Fortunate Life

Facey, A.B. A Fortunate Life. Viking, 1981.

Reason read: we celebrate Veteran’s Day on November 11th. I wanted to celebrate Bert Facey as a veteran of World War I by reading his autobiography.

Facey’s autobiography is broken out into six different parts starting in 1884 and ending in 1976. His life started in tragedy when his father died when he was two years old. He and his siblings were sent to live with their grandparents but their grandfather passed just two years later. Facey’s grandmother tried to keep the family together, but by the time Facey was nine, he was farmed out to another family where he was told lies and horrible abused to the point of near death. By the time he was thirteen, Facey had lived with three different families, each just as terrible as the one before. A year later, he started to learn how to read while helping a cattle rancher move his livestock to a different region of Western Australia. Every time, Facey proved to be a hard worker who could learn new skills quickly. Early in his teenaged years, Facey learned these traits were keen survival skills. Knowing how to judge a character was also important to him and saved his life several times over, including when dealing with his money-hungry and manipulative mother or the time he had to fistfight a man three times his size.
True to the memories of the elderly, Facey could recall his childhood clearly and focused more detail on these formative years. His time spent as a boxer, soldier, and employee of a tram company are not as detailed or drawn out. Even his days as a union man and political leader are not given the same attention. His marriage and subsequent fatherhood of eight children are not given a great deal of narrative, either. However, it is interesting to note his remarkable relationship with his wife, Evelyn. As a complete stranger, she sent him socks during his military deployment in Gallipoli. When they met years later, they court, marry, and go on to have several children. Evelyn was his first and only love and they were married for nearly sixty years. Facey ends his autobiography after the event of her death.

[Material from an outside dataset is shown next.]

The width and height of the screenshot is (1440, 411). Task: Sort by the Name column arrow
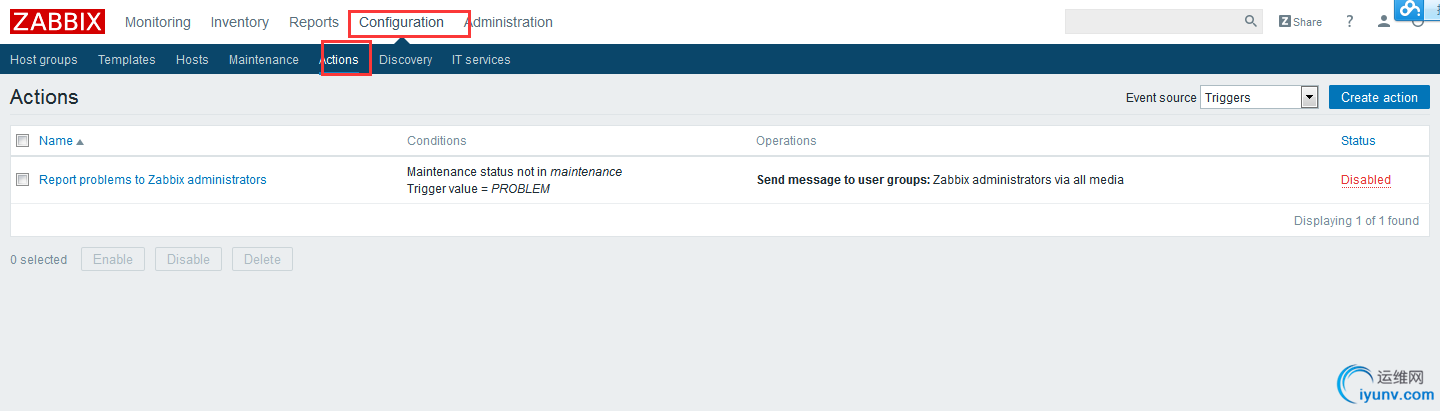80,142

Quotes of character, “…I never asked him anything of his business because if he wished to tell me, he would” (p 190) and “A sort of love and trust in one another developed in the trenches” (p 281).

Author fact: Facey lived for nine months after publication of A Fortunate Life. I hope that he was proud of his achievements.

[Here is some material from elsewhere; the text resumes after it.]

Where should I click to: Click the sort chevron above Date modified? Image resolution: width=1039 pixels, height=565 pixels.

Book trivia: the majority of illustrations in A Fortunate Life are advertisements for products like velvet soap, Oh Boy Brand flour, Mills and Ware biscuits, Amgoorie tea, Hugh Nichols’ suits, Trewhella’s Monkey Grubber (whatever that is), A.W. Barlow Shoe Company, and Colemane & Sons eucalyptus oil. I could go on and on.
A Fortunate Life was made into a television miniseries and there is a short YouTube video about A.B. Facey’s life, as well.

Music: “Son of the Sea”.

BookLust Twist: from Book Lust To Go in the obvious chapter called “Australia: the Land of Oz (nonfiction)” (p 26).